Не обратив на это особого внимания, может, из-за усталости, а может, из-за приятной удовлетворенности, Наташа как обычно пожелала старику спокойной ночи и пошла спать. Но, уже находясь в постели, ей снова вспомнилось сегодняшнее утро. Чувство, когда должно что-то произойти. Вспоминая охоту, Наташа провалилась в глубокий сон.

В этот раз на душе у Егора Ивановича было неспокойно, и он не понимал почему. Вот выросла охотница. Выросла. Секача завалила и глазом не моргнула. Точно в сердце. Отчего же так грустно? Выросла, выросла девочка. И не будет больше ее в жизни стариков. Засыпая с тяжелыми мыслями, Егор Иванович, возможно, первый раз в жизни обдумывал предстоящий разговор.

Утром Наташа проснулась в приподнятом настроении, у нее перед глазами все еще находился вчерашний прицел, а утренний свежий воздух отдавал запахом пороха. В этот раз будить ее никто не пришел. Выходя к столу, она увидела Тобуроковых, сидящих за столом.

– Ешь и собирайся, – вставая из-за стола и направляясь к выходу, отчеканил Егор Иванович.
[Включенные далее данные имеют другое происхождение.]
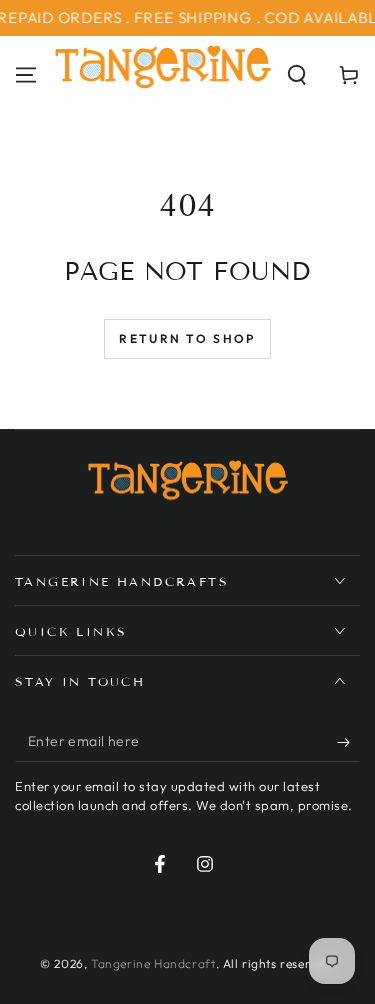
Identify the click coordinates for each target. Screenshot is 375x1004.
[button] (297, 75)
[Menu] (26, 75)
– Хорошо, – не привыкшая к долгим разговорам, ответила Наташа.

– Документы бери, смену белья, остальное там купим, – уже в дверях, не поворачиваясь, сказал он.

«Где – там»? – хотела спросить Наташа, но промолчала.

– Сейчас в райцентр, оттуда в Горно-Алтайск. Заночуем у Айгуль с Сашей, это сослуживец мой. Сейчас инструктор по стрельбе. В войсковой части… Спецназ тренирует. Из Горно-Алтайска до Бийска, потом в Барнаул, а там и до Новосибирска на автобусе рукой подать.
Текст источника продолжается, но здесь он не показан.